Мой собеседник повернулся к другому и проговорил:
— Er ist ein Tolpel![4]
(Я не обиделся: было слишком ясно, что местоимение «он» относится не ко мне.) Второй подтвердил:
— Er ist es immer gewesen vom Anfang an.[5]
Никто не возразил, даже не шевельнулся. "Ого, — подумал я, — двести готовых республиканцев? Скоро… только вряд ли прочно". Но остальное, что я от них узнал, было еще тяжелее слушать — три дня в горах и в пустыне, без капли воды и без сухаря. Бедуины, вчера лебезившие, сегодня рвущие у отсталого часы из кармана, колечко с пальца, иногда сапоги с ног. И малярия; люди, ложащиеся на землю, с одной мольбой: уходите, дайте спокойно умереть.
Я пошел к палаткам; под маслиной стоял полковник Патерсон и мой ротный командир, юноша лет двадцати двух.

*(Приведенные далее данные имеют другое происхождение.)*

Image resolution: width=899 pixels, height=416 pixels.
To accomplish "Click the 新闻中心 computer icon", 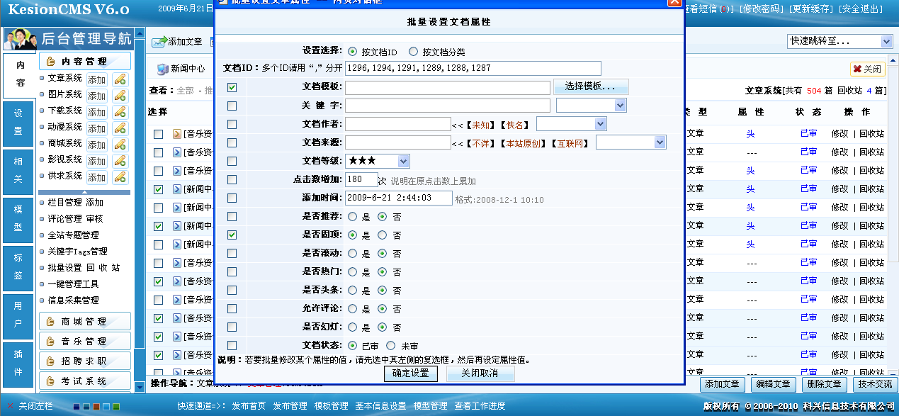I will [x=162, y=69].
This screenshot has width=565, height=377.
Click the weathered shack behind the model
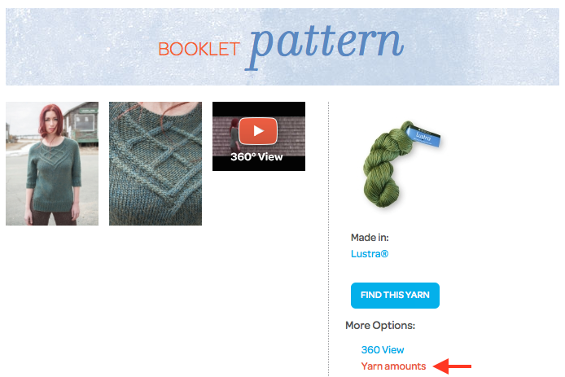(x=82, y=122)
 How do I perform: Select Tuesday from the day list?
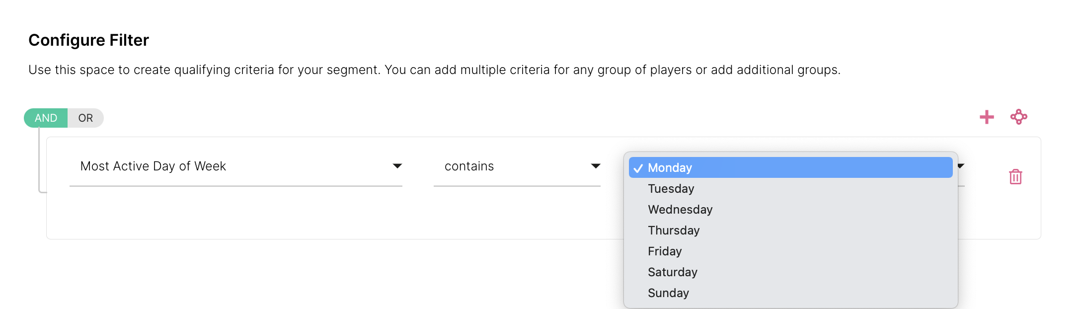671,189
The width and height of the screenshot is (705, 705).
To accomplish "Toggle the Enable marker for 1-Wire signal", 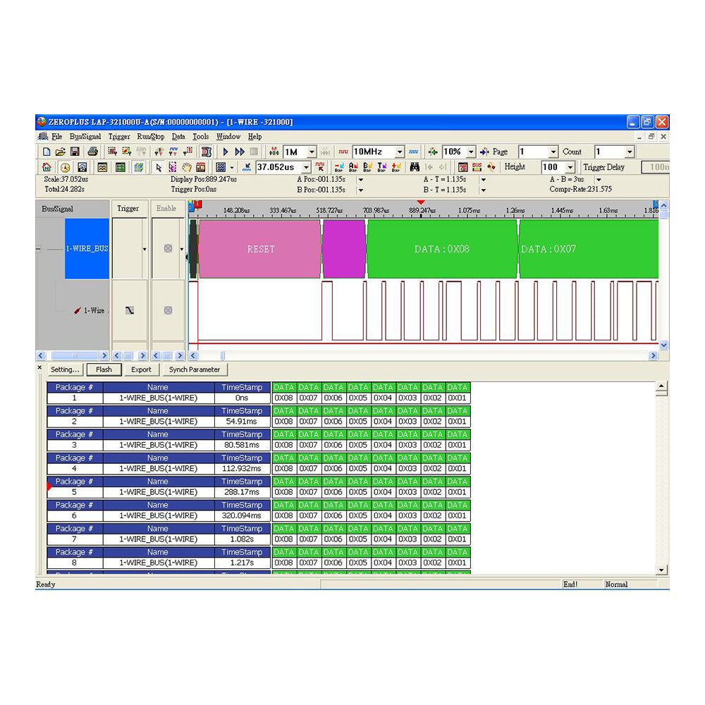I will pos(168,311).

— Барнс, — спрашивал полковник, — сколько осталось человек в вашей роте? — Здоровых, сэр? Восемнадцать. — Так вы нынче ночью отведете эту партию в Иерихон.

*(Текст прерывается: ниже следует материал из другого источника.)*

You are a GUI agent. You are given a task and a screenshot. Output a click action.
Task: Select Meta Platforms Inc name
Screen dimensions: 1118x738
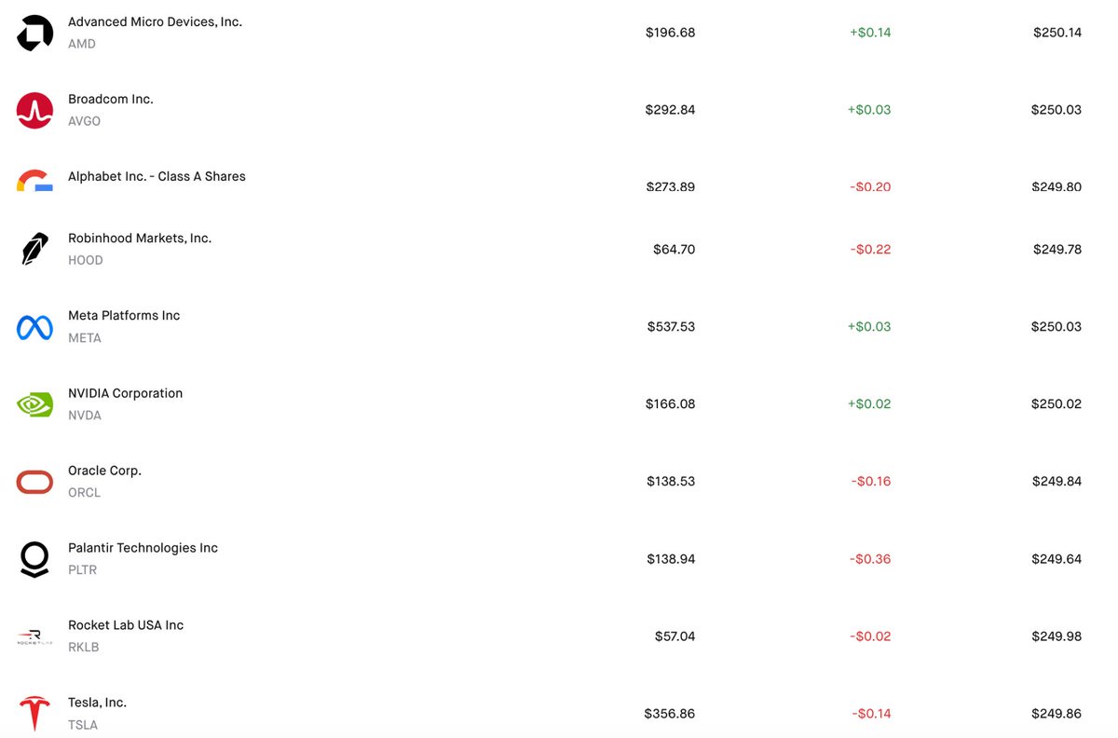pyautogui.click(x=124, y=316)
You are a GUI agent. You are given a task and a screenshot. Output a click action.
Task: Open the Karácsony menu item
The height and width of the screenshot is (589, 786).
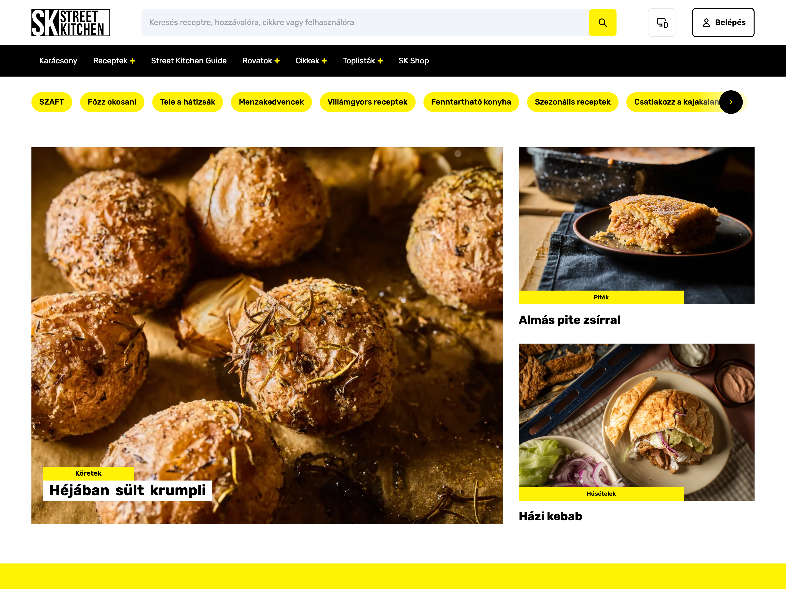58,61
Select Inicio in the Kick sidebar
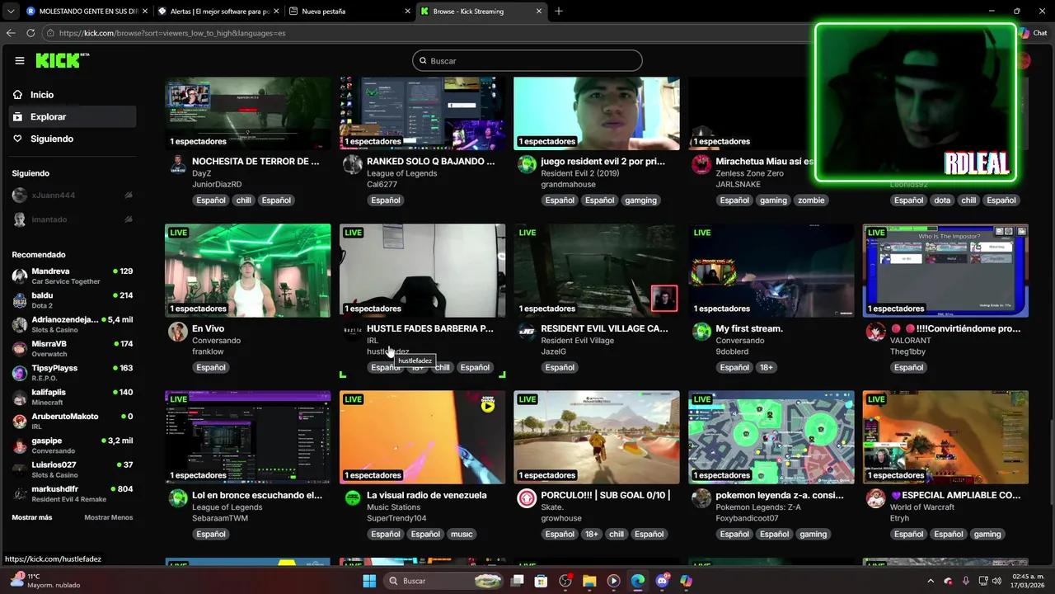The height and width of the screenshot is (594, 1055). point(41,94)
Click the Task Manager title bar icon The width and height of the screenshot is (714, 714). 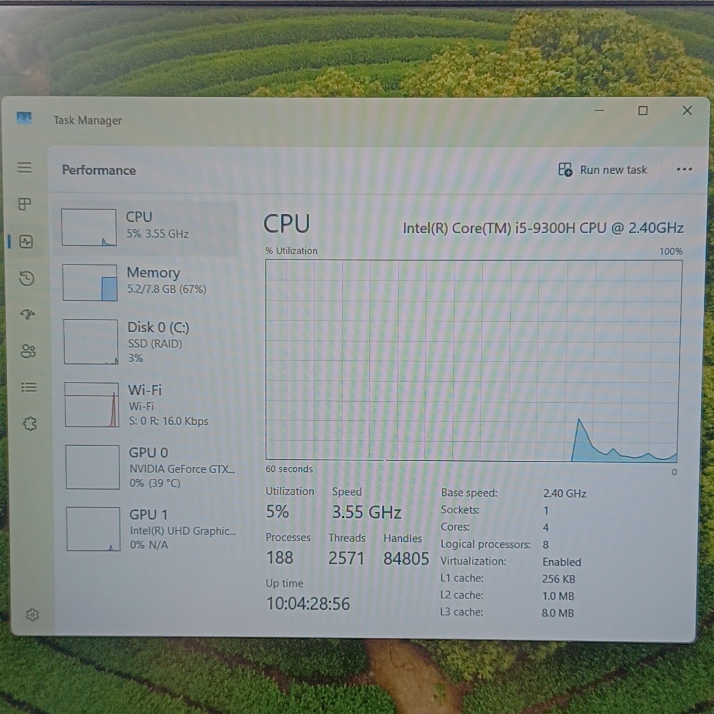[24, 118]
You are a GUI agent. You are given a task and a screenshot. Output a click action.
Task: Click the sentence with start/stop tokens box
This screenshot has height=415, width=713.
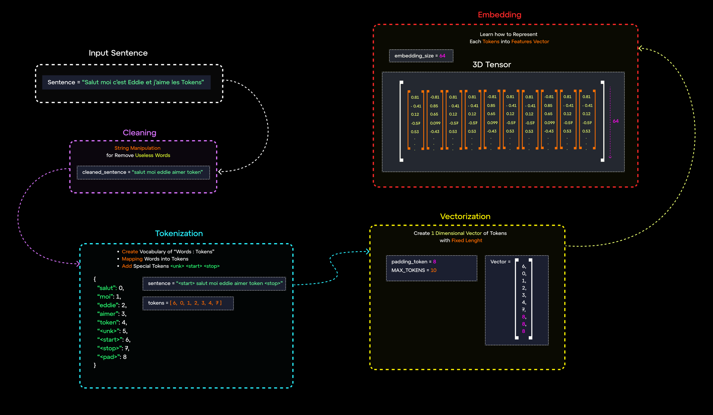214,283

Стемнело, и мы их повели: тысячу сто человек, турок и немцев, за шестнадцать верст, по безлюдным солончакам и обгорелым зарослям, под охраной восемнадцати солдат, почти все портных из Уайтчепла, с двумя офицерами и «падре»: он тоже решил непременно пойти. Я шел сзади в черной, сырой и жаркой темноте и думал о том, что, собственно говоря, они голыми руками могли бы нас передушить; но они послушно плетутся как полагается, по четверо в ряд, немцы даже стараются идти в ногу, а наши солдаты, привинтив штыки к заряженным винтовкам, шагают справа и слева, «цепью», в которой звено звена не только не видит, но и оклик не сразу услышит.
"Падре", верхом на Коган Иксе, то уезжает вперед, то возвращается: надзирает, чтобы пленных не обижали или чтобы они сами не обижали друг друга.
Так мы тащимся без конца, старушечьим шагом, снова наперерез той же Богом отверженной долины. Все молчат, кроме тех, у кого ломит голову от малярии. Но таких десятки. Немцы (их выстроили сзади) сдержанно стонут, но турки хнычут в голос, как маленькие дети, или как те шакалы, что невидимо бегут за нами в стороне, оплакивая горемычную землю.
"Падре" спешился и идет со мною за колонной. Вдруг мы слышим, далеко впереди, крик, свист, потом выстрел. Я оставляю в арьергарде «падре» и сам бегу на беспорядок. У края дороги две фигуры (а колонна плетется дальше): на земле стонущий турок, а над ним солдат, уроженец Александрии, из галлиполийских «ветеранов» Трумпельдора, сердито кричит на лежащего по-турецки. — Кто стрелял?
Галлиполиец объясняет: турок не хочет идти дальше, горячка замучила, хочет умереть в степи. Он уж пугал его бедуинами и волками, но не помогло; тогда он выпалил в небо и сказал: "Вот так я тебя застрелю, если не пойдешь", — и тоже не помогло.
— Отберите двух турок покрепче, — говорю я, — пусть они его тащат.
В темноте я угадываю, что он на меня смотрит с презрением, как на несмышленыша; и он докладывает кратко и деловито: — Они его в темноте выкинут. Колонна плетется, и теперь уже идут мимо немцы. Я отбираю четырех, спрашиваю их имена, притворяюсь, будто записал их в книжечку; солдат отдает им свое одеяло, и я им приказываю тащить турка до Иерихона. А дотащили до Иерихона или нет — не знаю.
Возвращаюсь назад, и опять мы бредем и молчим. Около версты, потом опять выстрел, уже много дальше впереди. Я пожимаю плечами. «Падре» заносит ногу, хочет сесть на осла; я грубо дергаю его за ногу и говорю:
— Не суйтесь. Это впереди, там Барнс, пусть он и разбирается.